The plan administrator is empowered to delegate responsibility for plan administration, including the appointment of a claims administrator to approve or deny claims for plan benefits and conduct the day-to-day administration of the plan. GRP has been appointed as the claims administrator for the disability plan and has been delegated the authority to construe and interpret the plan, administer claims and to advise on eligibility for participation, eligibility for benefits, amount of benefits, make initial claims determinations, etc. The decisions of GRP, on behalf of DMBA, relating to plan terms or eligibility are binding and conclusive. However, DMBA makes final claims determinations and shall make the final determination on all matters of dispute.

Any interpretation, determination or other action of the plan administrator shall be given deference in the event the determination is subject to judicial review. Any review by a court of a final decision or action of plan administrator shall be based only on such evidence presented to or considered by DMBA at the time it made the decision that is the subject of the court’s review.

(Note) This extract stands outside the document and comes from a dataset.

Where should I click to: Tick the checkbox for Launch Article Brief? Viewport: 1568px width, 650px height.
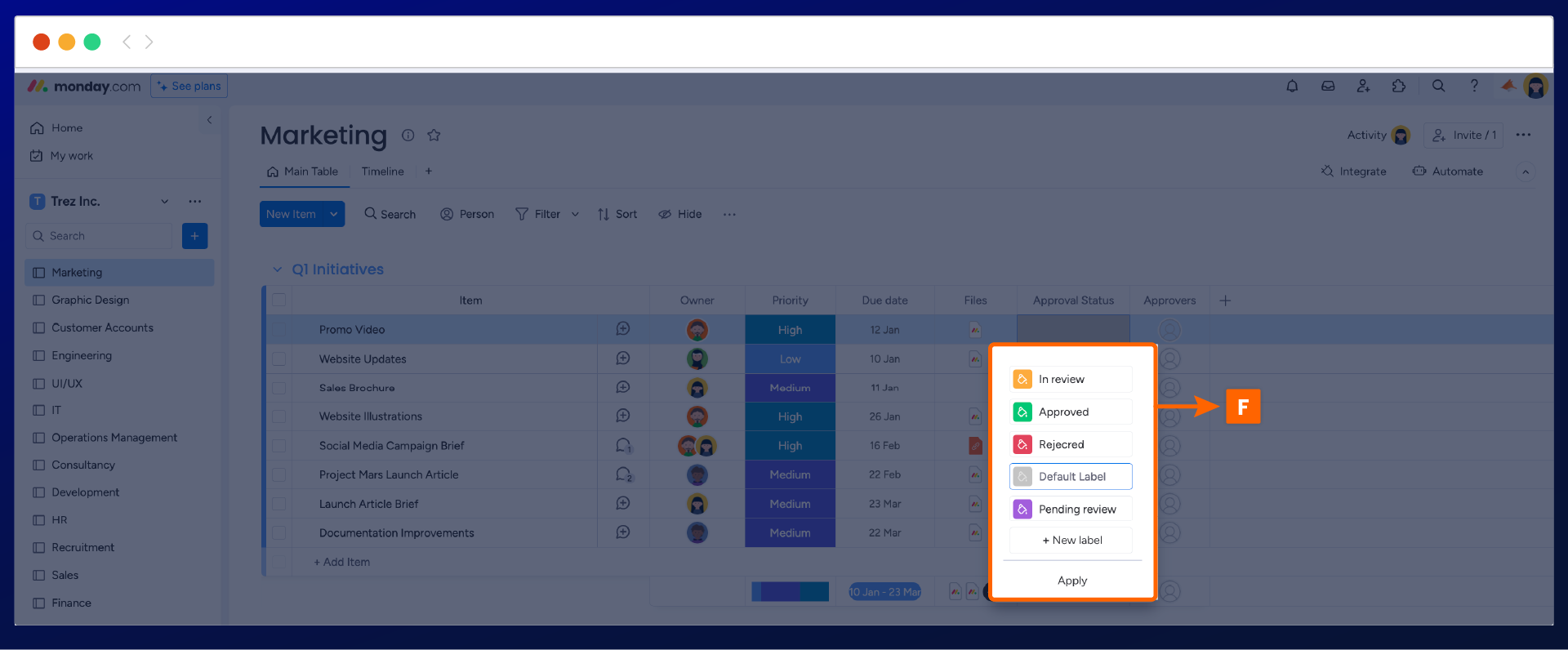(x=279, y=504)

Accepting any benefits or making any claim for benefits under this plan constitutes agreement with and consent to any decisions that DMBA makes, in its sole discretion and, further, constitutes agreement to the limited and deferential scope of review described herein.

Notification of Benefit Changes


This plan is subject to the Employee Retirement Income Security Act (ERISA). DMBA reserves the right to amend, change, or terminate this plan at any time consistent with the legal plan document.

Legal Notice


We have made every effort to accurately describe the benefits and ensure that information given to you is consistent with other benefit-related communications. However, if there is any discrepancy or conflict between information in this document and other plan materials, the terms outlined in the plan document will govern.